Input:

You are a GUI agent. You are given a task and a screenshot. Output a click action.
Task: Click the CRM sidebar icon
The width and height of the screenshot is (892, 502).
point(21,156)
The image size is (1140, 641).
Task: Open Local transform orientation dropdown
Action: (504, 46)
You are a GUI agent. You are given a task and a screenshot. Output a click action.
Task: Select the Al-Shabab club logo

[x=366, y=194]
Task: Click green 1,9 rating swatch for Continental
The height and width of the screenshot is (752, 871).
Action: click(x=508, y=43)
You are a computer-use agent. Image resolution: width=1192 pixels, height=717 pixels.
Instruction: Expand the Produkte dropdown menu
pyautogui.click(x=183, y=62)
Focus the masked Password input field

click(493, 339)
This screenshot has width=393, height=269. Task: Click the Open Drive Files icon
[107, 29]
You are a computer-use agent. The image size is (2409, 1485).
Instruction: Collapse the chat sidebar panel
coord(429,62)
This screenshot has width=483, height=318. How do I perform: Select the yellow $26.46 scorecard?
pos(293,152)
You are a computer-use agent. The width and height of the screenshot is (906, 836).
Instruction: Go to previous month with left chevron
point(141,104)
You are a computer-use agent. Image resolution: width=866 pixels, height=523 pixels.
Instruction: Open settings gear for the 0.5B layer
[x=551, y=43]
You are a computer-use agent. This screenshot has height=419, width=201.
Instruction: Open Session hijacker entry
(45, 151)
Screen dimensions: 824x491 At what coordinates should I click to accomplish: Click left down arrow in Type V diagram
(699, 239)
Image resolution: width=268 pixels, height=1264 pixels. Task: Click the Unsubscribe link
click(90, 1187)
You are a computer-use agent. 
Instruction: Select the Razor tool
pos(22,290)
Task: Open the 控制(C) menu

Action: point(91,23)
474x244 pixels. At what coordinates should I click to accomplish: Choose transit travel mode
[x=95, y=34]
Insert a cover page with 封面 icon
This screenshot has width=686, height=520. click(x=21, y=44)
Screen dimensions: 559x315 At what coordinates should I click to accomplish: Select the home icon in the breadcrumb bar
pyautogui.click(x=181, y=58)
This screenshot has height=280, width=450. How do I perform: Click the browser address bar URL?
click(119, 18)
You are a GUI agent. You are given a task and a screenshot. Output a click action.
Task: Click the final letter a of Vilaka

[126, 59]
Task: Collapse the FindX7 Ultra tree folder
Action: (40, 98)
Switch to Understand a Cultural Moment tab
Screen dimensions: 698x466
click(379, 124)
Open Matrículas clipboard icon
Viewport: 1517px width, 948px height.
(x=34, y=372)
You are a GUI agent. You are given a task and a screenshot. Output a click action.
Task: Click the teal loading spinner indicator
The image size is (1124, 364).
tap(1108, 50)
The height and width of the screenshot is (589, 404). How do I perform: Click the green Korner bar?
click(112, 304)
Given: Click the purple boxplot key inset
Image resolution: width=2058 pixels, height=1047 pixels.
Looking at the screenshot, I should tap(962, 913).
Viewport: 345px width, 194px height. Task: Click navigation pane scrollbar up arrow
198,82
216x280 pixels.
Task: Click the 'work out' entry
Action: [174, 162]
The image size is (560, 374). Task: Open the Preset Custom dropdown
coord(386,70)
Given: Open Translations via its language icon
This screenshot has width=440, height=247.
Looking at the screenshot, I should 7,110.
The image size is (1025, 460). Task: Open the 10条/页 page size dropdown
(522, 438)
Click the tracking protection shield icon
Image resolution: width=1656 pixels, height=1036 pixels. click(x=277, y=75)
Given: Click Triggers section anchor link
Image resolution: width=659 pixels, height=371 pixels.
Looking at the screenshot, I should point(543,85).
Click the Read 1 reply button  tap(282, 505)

Task to complete: Set out every line of the records above as a numbered list, omitting any blank lines.

Result of the task:
1. You are a GUI agent. You are given a task and a screenshot. Output a click action.
2. Task: Click the CRM sidebar icon
3. The width and height of the screenshot is (892, 502).
4. point(21,156)
5. The image size is (1140, 641).
6. Task: Open Local transform orientation dropdown
7. Action: (504, 46)
8. You are a GUI agent. You are given a task and a screenshot. Output a click action.
9. Task: Select the Al-Shabab club logo
10. [x=366, y=194]
11. Task: Click green 1,9 rating swatch for Continental
12. The height and width of the screenshot is (752, 871).
13. Action: click(x=508, y=43)
14. You are a computer-use agent. Image resolution: width=1192 pixels, height=717 pixels.
15. Instruction: Expand the Produkte dropdown menu
16. pyautogui.click(x=183, y=62)
17. Focus the masked Password input field
18. click(493, 339)
19. This screenshot has width=393, height=269. Task: Click the Open Drive Files icon
20. [107, 29]
21. You are a computer-use agent. The image size is (2409, 1485).
22. Instruction: Collapse the chat sidebar panel
23. coord(429,62)
24. This screenshot has width=483, height=318. How do I perform: Select the yellow $26.46 scorecard?
25. pos(293,152)
26. You are a computer-use agent. The width and height of the screenshot is (906, 836).
27. Instruction: Go to previous month with left chevron
28. point(141,104)
29. You are a computer-use agent. Image resolution: width=866 pixels, height=523 pixels.
30. Instruction: Open settings gear for the 0.5B layer
31. [x=551, y=43]
32. You are a computer-use agent. This screenshot has height=419, width=201.
33. Instruction: Open Session hijacker entry
34. (45, 151)
35. Screen dimensions: 824x491 At what coordinates should I click to accomplish: Click left down arrow in Type V diagram
36. (699, 239)
37. Image resolution: width=268 pixels, height=1264 pixels. Task: Click the Unsubscribe link
38. click(90, 1187)
39. You are a computer-use agent. 
40. Instruction: Select the Razor tool
41. pos(22,290)
42. Task: Open the 控制(C) menu
43. Action: point(91,23)
44. 474x244 pixels. At what coordinates should I click to accomplish: Choose transit travel mode
45. [x=95, y=34]
46. Insert a cover page with 封面 icon
47. This screenshot has width=686, height=520. click(x=21, y=44)
48. Screen dimensions: 559x315 At what coordinates should I click to accomplish: Select the home icon in the breadcrumb bar
49. pyautogui.click(x=181, y=58)
50. This screenshot has height=280, width=450. How do I perform: Click the browser address bar URL?
51. click(119, 18)
52. You are a GUI agent. You are given a task and a screenshot. Output a click action.
53. Task: Click the final letter a of Vilaka
54. [126, 59]
55. Task: Collapse the FindX7 Ultra tree folder
56. Action: (40, 98)
57. Switch to Understand a Cultural Moment tab
58. Screen dimensions: 698x466
59. click(379, 124)
60. Open Matrículas clipboard icon
61. Viewport: 1517px width, 948px height.
62. (x=34, y=372)
63. You are a GUI agent. You are given a task and a screenshot. Output a click action.
64. Task: Click the teal loading spinner indicator
65. The image size is (1124, 364).
66. tap(1108, 50)
67. The height and width of the screenshot is (589, 404). How do I perform: Click the green Korner bar?
68. click(112, 304)
69. Given: Click the purple boxplot key inset
70. Image resolution: width=2058 pixels, height=1047 pixels.
71. Looking at the screenshot, I should tap(962, 913).
72. Viewport: 345px width, 194px height. Task: Click navigation pane scrollbar up arrow
73. 198,82
74. 216x280 pixels.
75. Task: Click the 'work out' entry
76. Action: [174, 162]
77. The image size is (560, 374). Task: Open the Preset Custom dropdown
78. coord(386,70)
79. Given: Open Translations via its language icon
80. This screenshot has width=440, height=247.
81. Looking at the screenshot, I should 7,110.
82. The image size is (1025, 460). Task: Open the 10条/页 page size dropdown
83. (522, 438)
84. Click the tracking protection shield icon
85. Image resolution: width=1656 pixels, height=1036 pixels. click(x=277, y=75)
86. Given: Click Triggers section anchor link
87. Image resolution: width=659 pixels, height=371 pixels.
88. Looking at the screenshot, I should point(543,85).
89. Click the Read 1 reply button  tap(282, 505)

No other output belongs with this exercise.